What is that "spring wrap" they are talking about? Is it the axle trying to rotate and flexing the spring or something?
 
Yep
the whole drive is transmitted through the springs from the axel, which is trying to spin.

People often under-estimate how much those old leaf springs do.

1. they locate the axle fore and aft.
2. they let the axle rise and fall while supporting the weight of the car.
3. they control the lateral movement of the axle.
4. the control the reaction torque of driving and braking.

There is enormous reaction torque from heavy braking and lots of throttle in LO range first gear. Could be thousands of pounds-feet.

Have a look at a Def 90-100 or a Disco, and work out what controls those four forces, seeing they don't have leaf springs.

CharlesY
 
reet rupert perhaps yer can edjarkate the young uns with chapter and verse as to why landies and other proper orf roaders dint got independant surpenshun
 
Cheers for the advice,
I can now see that a SOA conversion would be a waste of time, effort, money and at the very worst be dangerous.
SOA would lift the cars body and make the vehicle "look "invincable yet gain no more ground clearance. I see that the SOA is big state side with jeep fans and over here with those that choose to drive jimny's.
But I suppose that it is only common sense that if the car would be better with axle under the spring then Rover's R&D people would have done it as standard eon's ago.
Thanks for helping to keep my feet on the ground.
Les.
 
reet rupert perhaps yer can edjarkate the young uns with chapter and verse as to why landies and other proper orf roaders dint got independant surpenshun

is that cos you got a beam axle and when one wheel goes up it pivots on the other and not dissapear up is own ass like a indepent suspension :D
 
Cheers for the advice,
I can now see that a SOA conversion would be a waste of time, effort, money and at the very worst be dangerous.
SOA would lift the cars body and make the vehicle "look "invincable yet gain no more ground clearance. I see that the SOA is big state side with jeep fans and over here with those that choose to drive jimny's.
But I suppose that it is only common sense that if the car would be better with axle under the spring then Rover's R&D people would have done it as standard eon's ago.
Thanks for helping to keep my feet on the ground.
Les.
Old thread I know.

But just felt I couldn't let this one pass.

Land Rover DID indeed use SOA, on both the rear of Series IIb and the FC101. These where the last two leaf sprung developments form Land Rover, so logically shows they were thinking in this direction and that it was progression from the SUA approach of the vehicles hailing from the 1940's.

§ **Problem to solve**
In the leaf spring discussion, on which two Land Rover vehicles does the final post say SOA was used?

§ **Collected material**
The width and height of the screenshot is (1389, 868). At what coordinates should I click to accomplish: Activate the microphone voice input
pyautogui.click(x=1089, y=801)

§ **Solution**
The Series IIb (on the rear) and the FC101.